4.2.2. Random Forest Classification

Random Forest (RF) is a supervised learning algorithm which, based on the labels, tries to separate the sample observations [42]. The reason behind the evocative name is because this classifier is basically an ensemble of simple classification trees. The ensemble of trees, usually referred to as the forest, provides a classification by means of majority voting. Each tree is grown using a random subsample of available training data; additionally, at each split of the tree (the leaves), a random subsample of features is used to separate the labeled classes. This injection of randomness is the reason behind the algorithm’s name. The advantage is to deliver a model which is accurate and robust to overfitting. This algorithm is particularly adopted because of its light computational cost and the ease of tuning, as it only depends on two major parameters which are the number of trees used to grow the forest and the number of features used at each leaf.

Another fundamental advantage of RF models is their interpretability. In fact, like all tree-based models, RF provides a simple feature importance evaluation based on the purity of leaves obtained using specific features. The more a feature provides pure leaves, the greater its importance. Accordingly, RF provides both an accurate model to distinguish the available classes and a feature importance ranking which outlines how the classification results were achieved. In this sense, it is an optimal choice for clinical purposes. All the analyses were carried out with Python 3.9 and its open source libraries numpy, pandas and scikit-learn. For the presented analyses, the RF standard configuration with 100 trees was adopted; moreover, for the sake of reproducibility, a random seed of 0 was set.

Given the limited sample size, a leave-one-out (loo) cross-validation framework was adopted. Although loo cross-validation has some issues, the most important one being the risk of overestimating the model’s predictive performance, it remains the best choice when the data amount is limited. In fact, in this framework, all but one observation is used to learn the model, while the one left out is used for validation purposes.
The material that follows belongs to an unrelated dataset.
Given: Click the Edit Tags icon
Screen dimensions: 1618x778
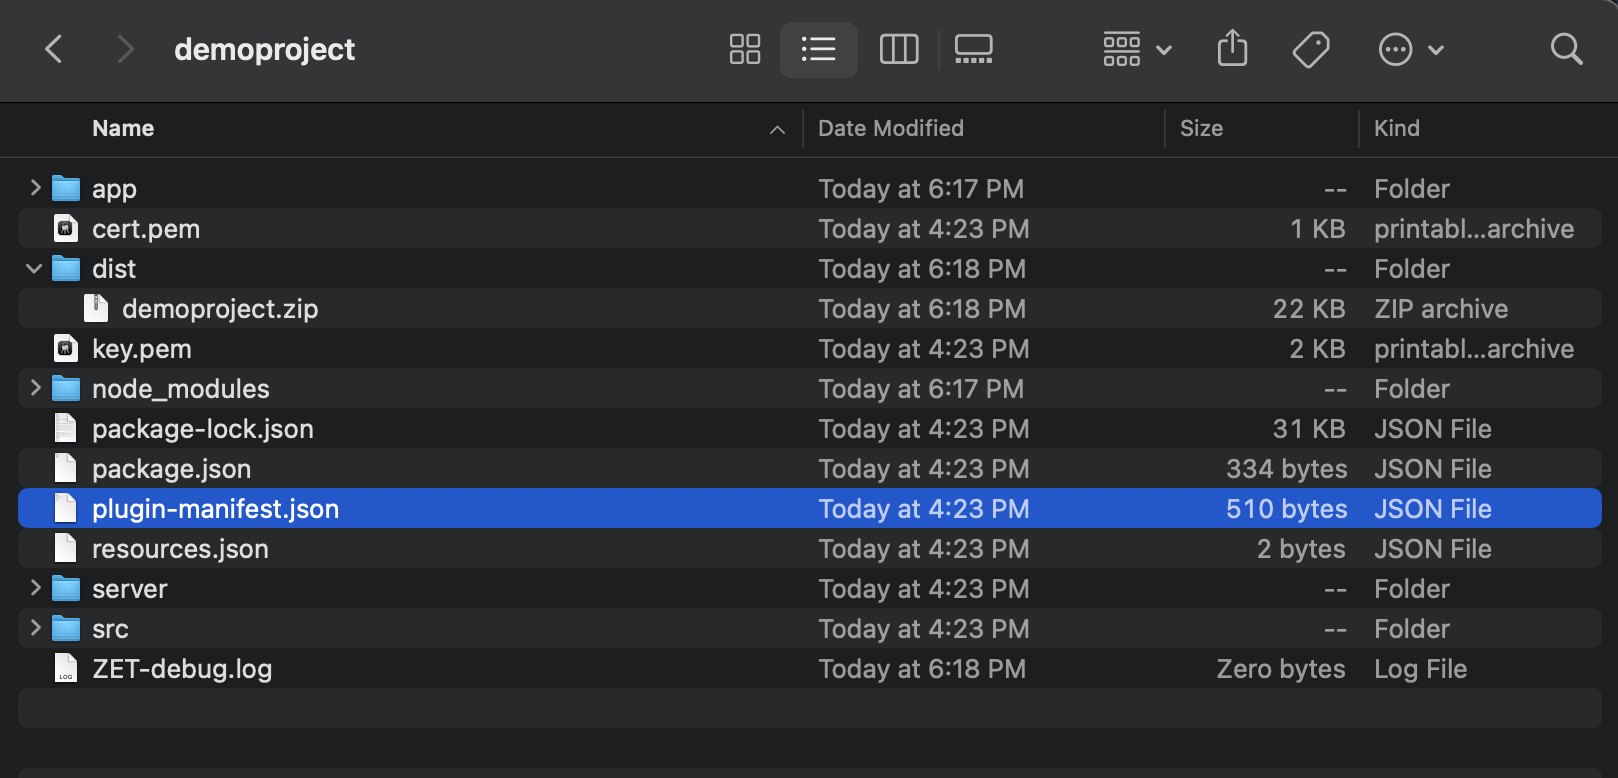Looking at the screenshot, I should click(1310, 49).
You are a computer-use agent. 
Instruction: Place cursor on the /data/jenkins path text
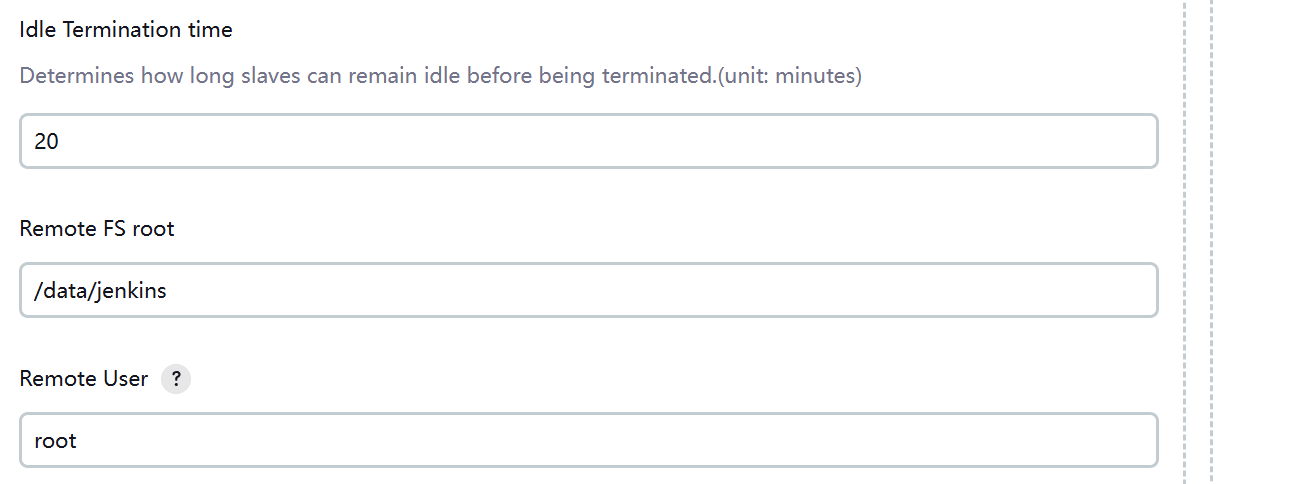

In this way, especially when the amount of data is limited, the number of observations used to learn the model is maximized. Here, the adoption of machine learning is aimed at providing a measure of the separation between the available patients’ classes, and therefore, the possible performance overestimation, which could cause problems when testing the model on unseen data, does not represent an issue.

5. Conclusions

Our ML analysis demonstrated that in a population of patients with HF and AF, patients treated with the VKA warfarin or DOACs are distinguishable according to features related to inflammation, endothelial function, cardiac remodeling and clinical status. Due to the clinical database composition, our multivariate analysis cannot distinguish the behavior of a selective thrombin inhibitor (dabigatran etexilate) from that of selective inhibitors of factor Xa (apixaban, rivaroxaban and edoxaban). It appeared quite clear, however, that the switch from warfarin to DOACs, regardless of their pharmacological target in the blood coagulation cascade and their pharmaceutical properties, aligned the features of the patients, particularly in relation to NTproBNP levels.